By some estimates, 30 to 35 percent of all cancers are related to environmental factors. Of those factors, diet is considered one of the most significant.

And although studies are frequently reported that suggest one type of food may increase or decrease your risk of cancer or other diseases, the truth, said Dr. John Milner, chief of the DCP Nutritional Sciences Research Group, is that those risks are going to vary from person to person.

A graphic illustration of the interaction between bioactive food components, related fields of research, and different genetic and cellular elements. "Not all people respond identically to anything, whether it's food or drugs or exercise," Dr. Milner said.

For a long time, researchers have been attempting to help unravel how and why these different responses occur. Some of the research supported by Dr. Milner's group at NCI is focused on better understanding the impact of dietary components - both essential nutrients like calcium or selenium, and nonessential nutrients like flavonoids and n-3 fatty acids - on things like gene expression, often called nutrigenomics. But nutrition, he stressed, also has an impact on proteomics and metabolomics.

Using advanced technologies like microarrays and RNA interference, researchers are identifying the molecular sites of action of certain bioactive food components and teasing out how these nutrients influence processes such as carcinogen metabolism, inflammatory response, and DNA repair.
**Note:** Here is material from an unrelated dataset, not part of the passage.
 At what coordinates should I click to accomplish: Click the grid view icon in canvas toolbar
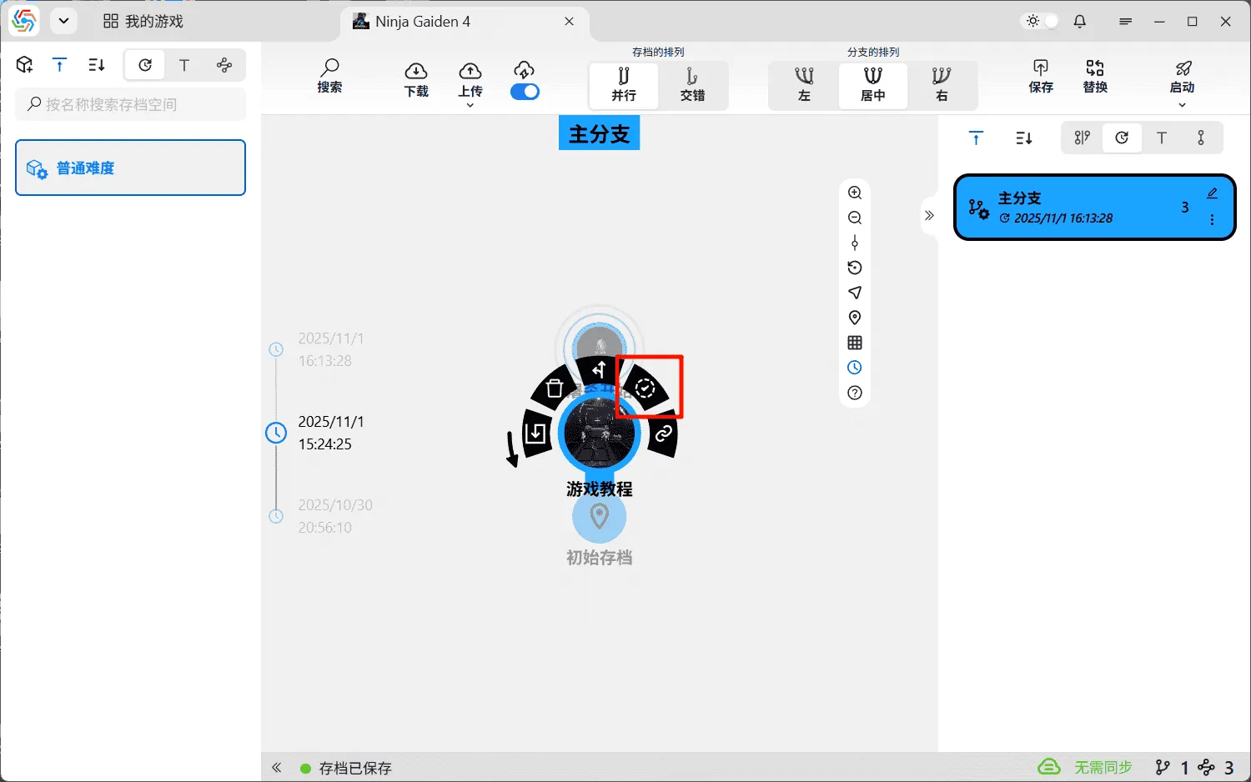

Dr. Milner pointed to the example of studies demonstrating that omega fatty acids, such as those found in abundance in certain types of fish, may inhibit the HER2 receptor, the same protein targeted by trastuzumab (Herceptin) that is linked to a particularly aggressive form of breast cancer.
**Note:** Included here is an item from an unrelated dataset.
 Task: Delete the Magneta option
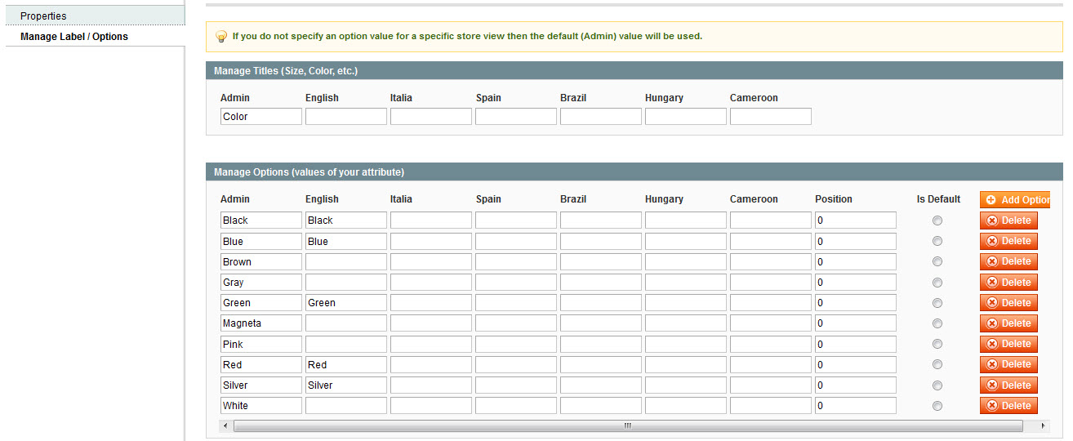[1008, 323]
But underlying this line of research, he continued, is the need to account for the differences between individuals that influence their response to the more than 25,000 bioactive food components in the diet.
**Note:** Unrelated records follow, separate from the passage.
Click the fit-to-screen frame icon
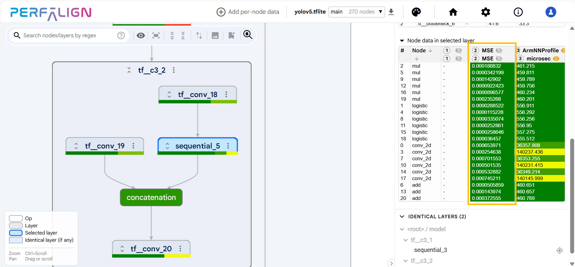 point(156,35)
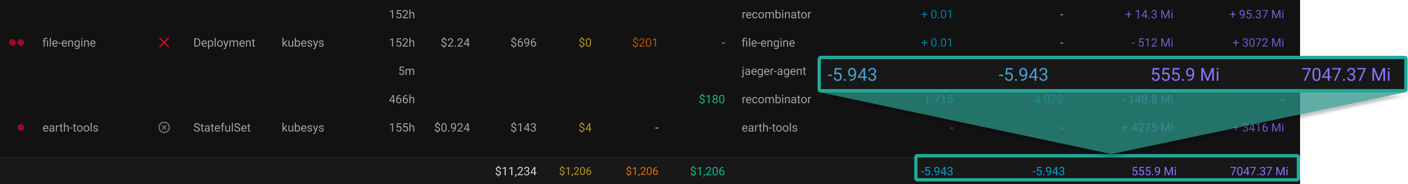This screenshot has width=1408, height=184.
Task: Click the double red dot status for file-engine
Action: click(17, 43)

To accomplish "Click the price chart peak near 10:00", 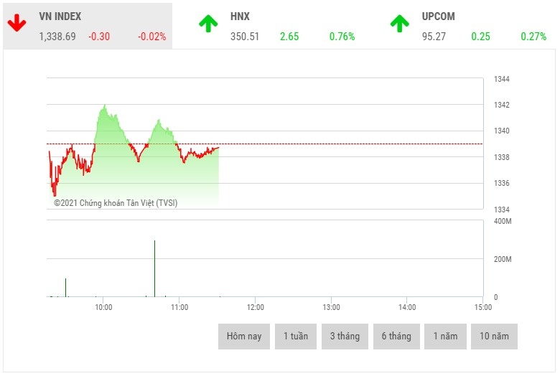I will pyautogui.click(x=105, y=106).
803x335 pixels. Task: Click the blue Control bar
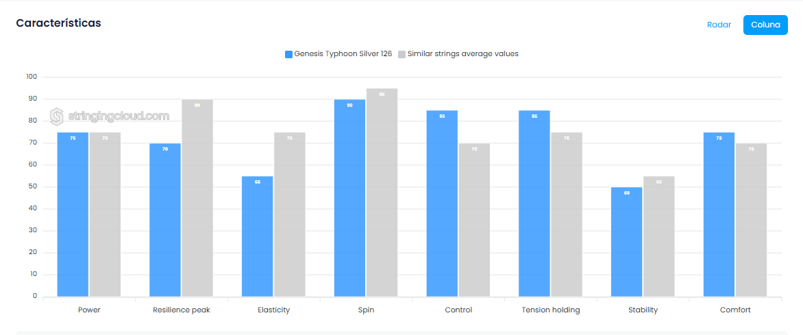tap(442, 203)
"We have consistently seen a lot of variability in the response to different dietary components, and that's linked to a number of things," said Dr. Milner. "It's the number of interactions with those components and their interactions with the genes of the individual. There's also the influence of the duration and the timing of exposure. What we're trying to do is define the circumstances when dietary interventions can minimize cancer risk and change tumor behaviors."